El punto de inflexión llega cuando Tancredi y Sofia se encuentran casualmente, y desde el primer momento Sofia será el objetivo de Tancredi. El potentado hombre de negocios utilizará todos sus recursos para conquistar a la atractiva Sofia, y los métodos son fabulosos e insospechados, aunque aun así no logrará acceder a ella de primeras.

Tancredi dará una vuelta de tuerca proponiéndole un trato que cuesta cinco millones de euros, cantidad que servirá para pagar una sofisticada operación que ha de devolver la movilidad a Andrea, a cambio claro está de que Sofia pase unos días con Tancredi.

Sofia terminará por hacer de su capa un sayo y se dejará llevar por la pasión en un escenario paradisíaco, cuando a los ojos de todos y particularmente de su familia, estará dando unos conciertos en los Emiratos Árabes. Dicha estancia es la parte más pasional de la narración, pero también es destacable el lujo con el que describe el escritor lugares desconocidos para la mayoría de los mortales y que por un momento uno sueña con estar allí.

También es cierto que aparte de la pasión, habrá momento para la indagación en la realidad de los dos personajes principales, y fundamentalmente se desvelará el misterio de por qué Tancredi no quiere a las mujeres, o más exactamente por qué no puede tener una relación estable con ellas.

La novela es muy entretenida, con su principio, su trama y su final, todo muy bien estructurado, y repito, muy fácil de leer, y además tienes necesidad de avanzar para ver cómo se desenreda todo, luego desde el punto de vista del entretenimiento y del hilo narrativo nada que objetar.

Sorprenden, eso sí, algunos hechos, probablemente el que más me ha llamado la atención ha sido la extraña similitud entre el esquema del libro y la película (mucho más antigua) «Una proposición indecente» de Adrian Lyne, con Robert Redford y Demi Moore como actores principales. Es decir, un multimillonario pagará un millón de dólares por pasar una noche con una guapa chica, casada con un arquitecto (Woody Harrelson), como en esta novela, dándose la circunstancia de que también esta pareja tiene una necesidad económica. Es demasiado coincidente, pero es más, ¿qué necesidad tenía Federico Moccia de otorgarle la misma profesión al infortunado y «cornudo» circunstancial del marido?
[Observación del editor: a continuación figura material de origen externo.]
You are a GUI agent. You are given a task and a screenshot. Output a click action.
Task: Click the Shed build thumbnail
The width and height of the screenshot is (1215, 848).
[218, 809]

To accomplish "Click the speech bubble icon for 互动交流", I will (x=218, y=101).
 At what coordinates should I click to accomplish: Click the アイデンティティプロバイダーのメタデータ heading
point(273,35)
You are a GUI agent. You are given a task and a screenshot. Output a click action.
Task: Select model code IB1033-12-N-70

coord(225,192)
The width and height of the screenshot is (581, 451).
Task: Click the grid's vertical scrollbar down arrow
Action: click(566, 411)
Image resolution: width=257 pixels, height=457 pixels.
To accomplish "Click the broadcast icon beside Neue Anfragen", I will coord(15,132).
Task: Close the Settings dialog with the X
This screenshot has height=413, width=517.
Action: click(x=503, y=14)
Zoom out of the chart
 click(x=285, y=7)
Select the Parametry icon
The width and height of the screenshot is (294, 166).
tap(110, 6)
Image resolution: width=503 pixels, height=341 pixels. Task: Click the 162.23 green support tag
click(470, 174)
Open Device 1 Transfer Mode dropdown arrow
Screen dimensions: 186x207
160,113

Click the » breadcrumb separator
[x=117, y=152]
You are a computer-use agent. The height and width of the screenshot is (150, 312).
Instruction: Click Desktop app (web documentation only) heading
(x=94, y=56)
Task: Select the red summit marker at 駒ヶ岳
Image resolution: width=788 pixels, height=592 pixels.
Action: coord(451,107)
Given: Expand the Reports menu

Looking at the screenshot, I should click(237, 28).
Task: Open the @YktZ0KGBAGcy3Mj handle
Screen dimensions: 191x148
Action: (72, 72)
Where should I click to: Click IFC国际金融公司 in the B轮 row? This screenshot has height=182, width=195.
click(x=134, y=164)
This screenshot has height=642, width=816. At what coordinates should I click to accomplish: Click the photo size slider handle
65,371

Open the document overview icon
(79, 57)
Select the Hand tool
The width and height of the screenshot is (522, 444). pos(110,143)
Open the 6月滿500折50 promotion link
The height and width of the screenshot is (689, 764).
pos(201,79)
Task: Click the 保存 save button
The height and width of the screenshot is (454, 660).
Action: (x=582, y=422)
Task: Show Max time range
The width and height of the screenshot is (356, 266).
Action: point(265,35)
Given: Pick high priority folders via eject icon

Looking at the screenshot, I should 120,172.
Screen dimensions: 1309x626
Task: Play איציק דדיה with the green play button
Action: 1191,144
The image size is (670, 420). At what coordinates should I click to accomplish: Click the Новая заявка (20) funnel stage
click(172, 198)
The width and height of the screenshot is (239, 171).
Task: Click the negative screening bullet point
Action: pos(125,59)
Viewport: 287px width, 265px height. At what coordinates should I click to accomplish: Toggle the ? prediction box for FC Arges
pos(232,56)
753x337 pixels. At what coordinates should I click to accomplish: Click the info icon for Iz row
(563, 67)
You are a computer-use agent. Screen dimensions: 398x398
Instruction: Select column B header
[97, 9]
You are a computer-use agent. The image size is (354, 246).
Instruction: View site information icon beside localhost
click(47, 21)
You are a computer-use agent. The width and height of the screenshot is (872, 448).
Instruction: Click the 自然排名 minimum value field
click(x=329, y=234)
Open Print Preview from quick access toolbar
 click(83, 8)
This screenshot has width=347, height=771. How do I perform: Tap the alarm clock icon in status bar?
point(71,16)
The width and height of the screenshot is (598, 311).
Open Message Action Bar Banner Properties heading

También escama un poco que Sofia, como el personaje de Demi Moore en la película, se deje llevar por la pasión, aunque haya dinero de por medio, no tenían necesidad de eso, pero a ambas les puede el instinto, demasiado.

Por último, el final que, como siempre, no voy a desvelar, es algo desconcertante, vacío para mí, si se le quiere llamar así, pero bueno, es el que ha propuesto el escritor, nada que reprochar.

En definitiva, una buena novela de verano, rápida de leer y que nos ayuda mucho a despertar la imaginación, bastará con poner la mente en modo serie de televisión y nos saldrá todo bastante fácil, las caras, los lugares, las islas, los pasajes principales.